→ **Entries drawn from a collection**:
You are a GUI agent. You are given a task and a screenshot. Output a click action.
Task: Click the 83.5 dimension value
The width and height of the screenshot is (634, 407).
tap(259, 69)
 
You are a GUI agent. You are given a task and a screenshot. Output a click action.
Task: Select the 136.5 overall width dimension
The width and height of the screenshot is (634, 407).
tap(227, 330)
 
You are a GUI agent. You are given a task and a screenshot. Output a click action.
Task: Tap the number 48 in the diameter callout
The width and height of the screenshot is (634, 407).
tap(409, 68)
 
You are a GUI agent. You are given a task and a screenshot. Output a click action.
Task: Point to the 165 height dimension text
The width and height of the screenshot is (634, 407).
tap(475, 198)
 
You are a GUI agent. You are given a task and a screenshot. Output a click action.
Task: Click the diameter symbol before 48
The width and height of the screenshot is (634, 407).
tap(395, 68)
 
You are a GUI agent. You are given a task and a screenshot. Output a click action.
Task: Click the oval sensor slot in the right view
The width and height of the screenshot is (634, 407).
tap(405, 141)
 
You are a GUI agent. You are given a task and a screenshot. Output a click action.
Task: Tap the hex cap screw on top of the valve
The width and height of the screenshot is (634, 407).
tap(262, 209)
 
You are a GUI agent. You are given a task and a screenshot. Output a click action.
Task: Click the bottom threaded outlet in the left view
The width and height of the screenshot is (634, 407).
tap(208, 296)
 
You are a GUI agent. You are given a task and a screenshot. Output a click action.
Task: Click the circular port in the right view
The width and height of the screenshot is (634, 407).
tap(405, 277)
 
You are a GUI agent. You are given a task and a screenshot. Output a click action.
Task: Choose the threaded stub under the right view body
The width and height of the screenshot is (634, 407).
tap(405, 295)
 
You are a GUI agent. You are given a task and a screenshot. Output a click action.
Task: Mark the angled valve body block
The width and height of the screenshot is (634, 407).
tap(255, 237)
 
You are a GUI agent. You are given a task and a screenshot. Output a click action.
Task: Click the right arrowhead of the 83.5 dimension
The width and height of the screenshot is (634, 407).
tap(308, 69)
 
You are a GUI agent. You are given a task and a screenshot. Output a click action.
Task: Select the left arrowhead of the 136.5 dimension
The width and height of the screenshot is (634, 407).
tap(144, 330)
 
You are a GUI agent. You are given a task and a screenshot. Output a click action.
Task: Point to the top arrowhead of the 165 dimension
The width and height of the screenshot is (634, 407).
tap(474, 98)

→ **Instructions to follow**:
Extract every line of the records that contains the word "dimension".

→ **Finished task**:
Task: Click the 83.5 dimension value
Task: Select the 136.5 overall width dimension
Task: Point to the 165 height dimension text
Task: Click the right arrowhead of the 83.5 dimension
Task: Select the left arrowhead of the 136.5 dimension
Task: Point to the top arrowhead of the 165 dimension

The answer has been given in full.